- **Source document**
Crown adds carpark air rights to property deal
Crown Resorts has sold the air rights over a car park next to its Melbourne casino along with two parcels of land nearby, clearing the way for a local developer to pursue a $700 million apartment project at Southbank on the edge of the CBD.
While the deal between Crown and LAS Group – a Melbourne developer led by Les Smith – was struck three years ago, the bulk of it settled only recently and the developer has just won approval for two big apartment towers on the neighbouring sites of 52 and 25 levels.
For Crown, the transaction is part of a divestment strategy under the ownership of Blackstone as it invests in restoring the operator’s profitability.
The Melbourne deal also underlines how the space above a building – known as its air rights – has become increasingly valued as developers look to maximise the scope of neighbouring projects.
In this case, LAS Group, bought two Southbank sites owned by Crown – one on Clarendon Street and the other on City Road – for around $30 million, according to market sources.
Included in the transaction brokered by Cushman & Wakefield and Colliers – for an undisclosed value – are the air rights for a neighbouring Crown carpark just behind the Clarendon Street site, where the larger of the towers will rise.
For LAS Group, holding those rights means Crown cannot build above the carpark should it wish to a some future date, thereby protecting the views from the proposed tower and allowing a larger development as a result.
Smith, LAS Group founder, said the planning process and the car park air rights had “successfully unlocked significant development” with close to 700 apartments permitted across the two towers.
The planning approvals had come at a time when confidence was returning to the market and the need to deliver quality apartment stock in Melbourne’s inner suburbs was becoming critical to help ease the housing and affordability crisis, he said.

- **Supplied data**

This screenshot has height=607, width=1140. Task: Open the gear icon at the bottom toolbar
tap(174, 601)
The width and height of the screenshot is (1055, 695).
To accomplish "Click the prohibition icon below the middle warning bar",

---

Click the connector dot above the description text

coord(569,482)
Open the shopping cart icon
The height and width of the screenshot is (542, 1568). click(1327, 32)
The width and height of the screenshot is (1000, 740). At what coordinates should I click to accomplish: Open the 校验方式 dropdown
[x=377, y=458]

- **Parts of the exercise**
#1 In the article on Crown's Southbank property deal, how many levels will each of the two approved apartment towers have?
#2 Pick up the article on Crown's Southbank property deal after its last sentence and write the next few paragraphs.

- **Results for each task**
#1 52 levels and 25 levels.

#2
“Confidence is starting to return given the recent interest rate drops and the buoyancy in the economic climate, so we believe the time is right to bring these two new projects to market in the coming months,” he said.
Crown Resorts last month reported its first profit in five years and the first since it was taken over by Blackstone in 2022. As it works to restore Crown’s business after regulatory restrictions and return it to profitability, the US private equity giant has divested a number of assets that are not key to its gaming and hospitality business in Melbourne, Sydney and Perth.
It has sold Crown London for $11.3 million and the company’s 20 per cent stake in Japanese restaurant giant Nobu for $266 million. It is also in talks with prospective buyers of a golf course it owns in Melbourne.
Last year it offloaded another property opposite its Melbourne casino, that was once slated as the site of a $1.75 billion, 90-floor hotel and apartment complex that was to be connected to Crown via a sky bridge. That sale yielded $85 million.
The inherent value of air rights has become apparent in a number prominent property plays in Melbourne and Sydney in recent years. The owner of 101 Collins Street in the Melbourne CBD has been particularly assiduous in protecting the views from arguably the city’s best corporate address.
“The ability to buy air rights both to protect your asset and to enhance the value of the asset has been around forever. It’s not a new thing. The law has allowed for this right to exist,” said Gia Cari, a partner specialising in property and development at law firm Arnold Bloch Leibler.
“But they are increasingly becoming more common as a path to creating value, particularly in Victoria where there is demand for greater height, density and the ability to do more with the square metres that the landowner has.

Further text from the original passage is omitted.